The task:
Go through the listing below and show each line that has the word "computer".
BEGIN Records provided
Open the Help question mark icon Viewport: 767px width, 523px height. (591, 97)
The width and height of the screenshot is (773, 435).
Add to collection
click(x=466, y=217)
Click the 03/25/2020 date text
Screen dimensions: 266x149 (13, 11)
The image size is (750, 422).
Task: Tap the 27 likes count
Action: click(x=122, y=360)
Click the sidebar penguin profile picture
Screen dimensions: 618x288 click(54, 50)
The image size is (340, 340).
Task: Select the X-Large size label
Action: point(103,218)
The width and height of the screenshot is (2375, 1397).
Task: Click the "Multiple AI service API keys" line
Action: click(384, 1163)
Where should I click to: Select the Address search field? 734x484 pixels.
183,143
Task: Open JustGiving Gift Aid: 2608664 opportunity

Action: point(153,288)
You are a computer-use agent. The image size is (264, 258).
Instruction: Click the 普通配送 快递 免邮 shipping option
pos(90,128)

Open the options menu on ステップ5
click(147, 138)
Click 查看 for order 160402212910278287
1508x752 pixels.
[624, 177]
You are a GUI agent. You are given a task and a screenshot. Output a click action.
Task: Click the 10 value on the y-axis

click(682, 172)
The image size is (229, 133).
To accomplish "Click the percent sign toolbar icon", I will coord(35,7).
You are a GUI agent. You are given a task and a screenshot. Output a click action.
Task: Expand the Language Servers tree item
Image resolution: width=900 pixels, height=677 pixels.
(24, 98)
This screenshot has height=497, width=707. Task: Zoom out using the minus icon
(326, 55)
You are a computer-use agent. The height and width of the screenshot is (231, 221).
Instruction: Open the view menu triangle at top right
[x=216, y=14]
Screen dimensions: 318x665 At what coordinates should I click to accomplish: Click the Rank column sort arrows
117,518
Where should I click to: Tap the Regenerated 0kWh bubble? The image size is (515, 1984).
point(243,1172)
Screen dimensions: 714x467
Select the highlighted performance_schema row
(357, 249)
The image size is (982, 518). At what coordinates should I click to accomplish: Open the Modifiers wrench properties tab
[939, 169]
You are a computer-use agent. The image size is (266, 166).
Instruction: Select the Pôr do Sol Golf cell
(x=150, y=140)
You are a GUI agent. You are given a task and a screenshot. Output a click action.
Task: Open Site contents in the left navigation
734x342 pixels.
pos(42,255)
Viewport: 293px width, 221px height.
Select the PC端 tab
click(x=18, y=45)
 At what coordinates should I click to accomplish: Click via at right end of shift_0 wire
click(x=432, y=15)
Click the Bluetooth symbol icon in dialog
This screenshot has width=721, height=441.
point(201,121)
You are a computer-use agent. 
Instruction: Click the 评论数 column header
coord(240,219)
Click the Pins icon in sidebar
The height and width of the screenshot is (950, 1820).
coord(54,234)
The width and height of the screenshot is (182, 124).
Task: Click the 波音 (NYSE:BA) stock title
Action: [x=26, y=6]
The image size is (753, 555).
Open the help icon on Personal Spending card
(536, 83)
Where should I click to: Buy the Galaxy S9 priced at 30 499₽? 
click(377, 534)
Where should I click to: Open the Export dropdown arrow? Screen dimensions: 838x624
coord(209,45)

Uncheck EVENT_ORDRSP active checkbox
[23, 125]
END Records provided
Solved exercise:
You are a computer-use agent. The image size is (264, 258).
You are a computer-use agent. The height and width of the screenshot is (231, 221).
You are a computer-use agent. The image size is (266, 166).
You are a computer-use agent. 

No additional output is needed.